Resistance to a nonselective 4-hydroxyphenylpyruvate dioxygenase-inhibiting herbicide via novel reduction-dehydration-glutathione conjugation in Amaranthus tuberculatus.

Abstract

Summary Metabolic resistance to 4‐hydroxyphenylpyruvate dioxygenase (HPPD)‐inhibiting herbicides is a threat in controlling waterhemp (Amaranthus tuberculatus) in the USA. We investigated resistance mechanisms to syncarpic acid‐3 (SA3), a nonselective, noncommercial HPPD‐inhibiting herbicide metabolically robust to Phase I oxidation, in multiple‐herbicide‐resistant (MHR) waterhemp populations (SIR and NEB) and HPPD inhibitor‐sensitive populations (ACR and SEN).Dose–response experiments with SA3 provided ED50‐based resistant : sensitive ratios of at least 18‐fold.
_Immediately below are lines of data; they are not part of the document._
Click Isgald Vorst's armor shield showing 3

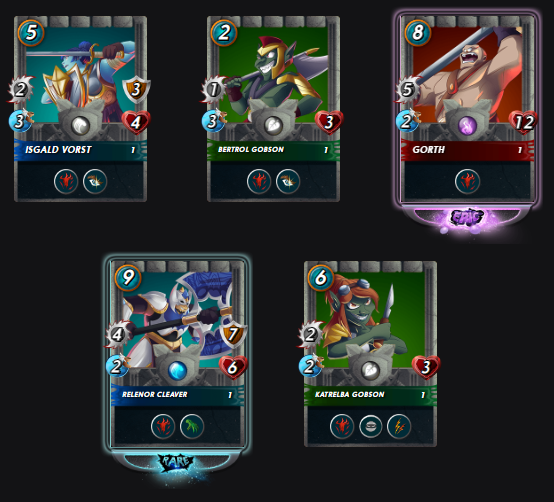(x=136, y=89)
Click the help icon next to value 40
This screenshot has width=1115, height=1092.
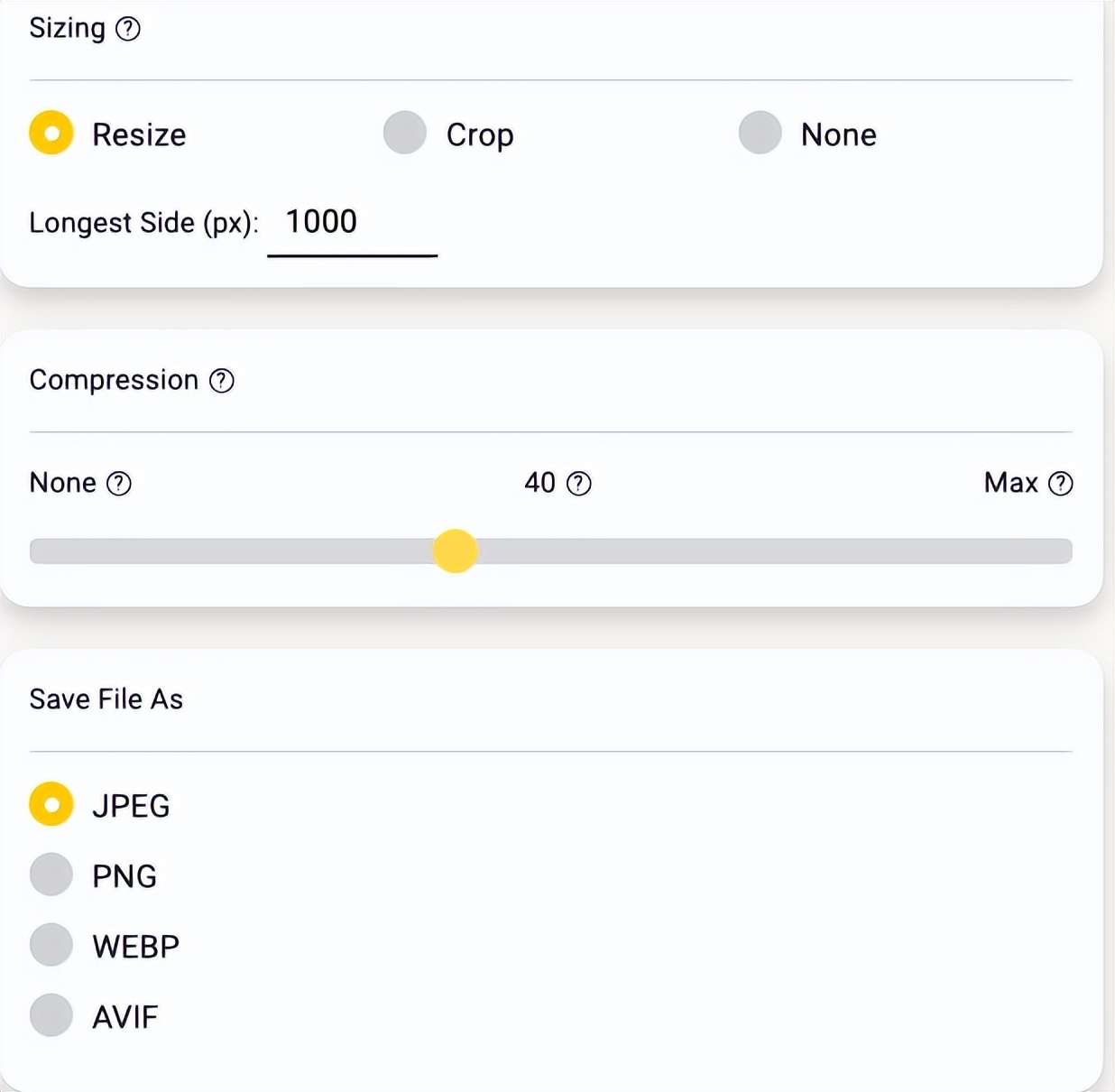[579, 484]
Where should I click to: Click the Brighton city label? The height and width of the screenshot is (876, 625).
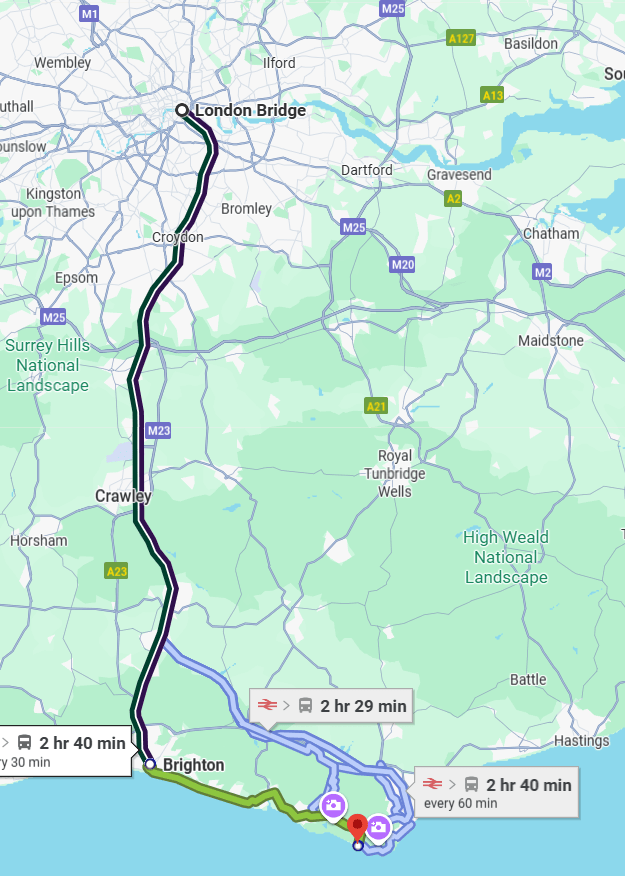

Metabolism experiments quantifying parent SA3 remaining in excised leaves during a time course indicated MHR populations displayed faster rates of SA3 metabolism compared to HPPD inhibitor‐sensitive populations.SA3 metabolites were identified via LC‐MS‐based untargeted metabolomics in whole plants. A Phase I metabolite, likely generated by cytochrome P450‐mediated alkyl hydroxylation, was detected but was not associated with resistance. A Phase I metabolite consistent with ketone reduction followed by water elimination was detected, creating a putative α,β‐unsaturated carbonyl resembling a Michael acceptor site. A Phase II glutathione–SA3 conjugate was associated with resistance.Our results revealed a novel reduction–dehydration–GSH conjugation detoxification mechanism. SA3 metabolism in MHR waterhemp is thus atypical compared to commercial HPPD‐inhibiting herbicides. This previously uncharacterized detoxification mechanism presents a unique opportunity for future biorational design by blocking known sites of herbicide metabolism in weeds.